Könnten sie Außerirdische sein?
Neben diesen rationalen Erklärungen haben viele übernatürliche Interpretationen der Geschichte angeboten. Im Jahr 1621 erwähnte Robert Burton in seiner Anatomie der Melancholie, dass die grünen Kinder „vom Himmel herabgestiegen“ seien, was Spekulationen über eine außerirdische Beteiligung auslöste. Im Jahr 1996 schlug der Astronom Duncan Lunan in der Zeitschrift Analog vor, dass die Kinder von einem fremden Planeten stammen könnten, der in einer synchronen Umlaufbahn um einen Stern gefangen ist, und versehentlich durch ein Transportgerät auf der Erde gelandet sind. Er erweiterte diese Idee in seinem 2012 erschienenen Buch Children of the Sky.

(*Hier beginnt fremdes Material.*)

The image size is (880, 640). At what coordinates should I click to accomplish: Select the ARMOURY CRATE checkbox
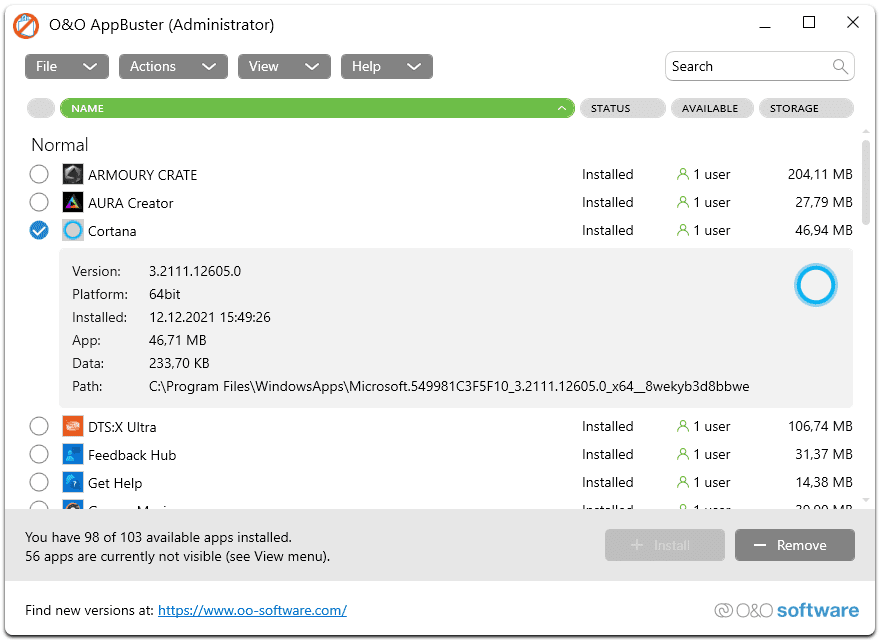(39, 174)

Einige haben die Geschichte mit Paralleluniversen in Verbindung gebracht und vermutet, dass die Kinder aus einer anderen Dimension stammen könnten, die durch einen Riss in unsere Welt gelangt sind. Diese Theorie ist in der modernen Science-Fiction nicht ungewöhnlich.
Ein zeitloses Rätsel
Seit über acht Jahrhunderten fesselt die Geschichte der grünen Kinder die Fantasie der Menschen. Ob es sich um ein reales Ereignis, ein Stück Folklore oder ein übernatürliches Phänomen handelt, die Geschichte bleibt faszinierend. Sie spiegelt die mittelalterliche Angst und Neugier gegenüber dem Unbekannten wider und zeigt den menschlichen Wunsch, neue Welten zu erkunden. Die Geschichte hat unzählige literarische Werke inspiriert, darunter Gedichte, Romane, Opern und Theaterstücke. Selbst in der modernen Popkultur finden sich Anklänge an die grünen Kinder.
Vielleicht werden wir nie die wahre Herkunft der grünen Kinder erfahren. Aber genau dieses Rätsel hat die Geschichte überdauern lassen. Sie fesselt weiterhin neugierige Geister und erinnert uns daran, dass es in der Geschichte viele ungelöste Rätsel gibt, die darauf warten, entdeckt zu werden.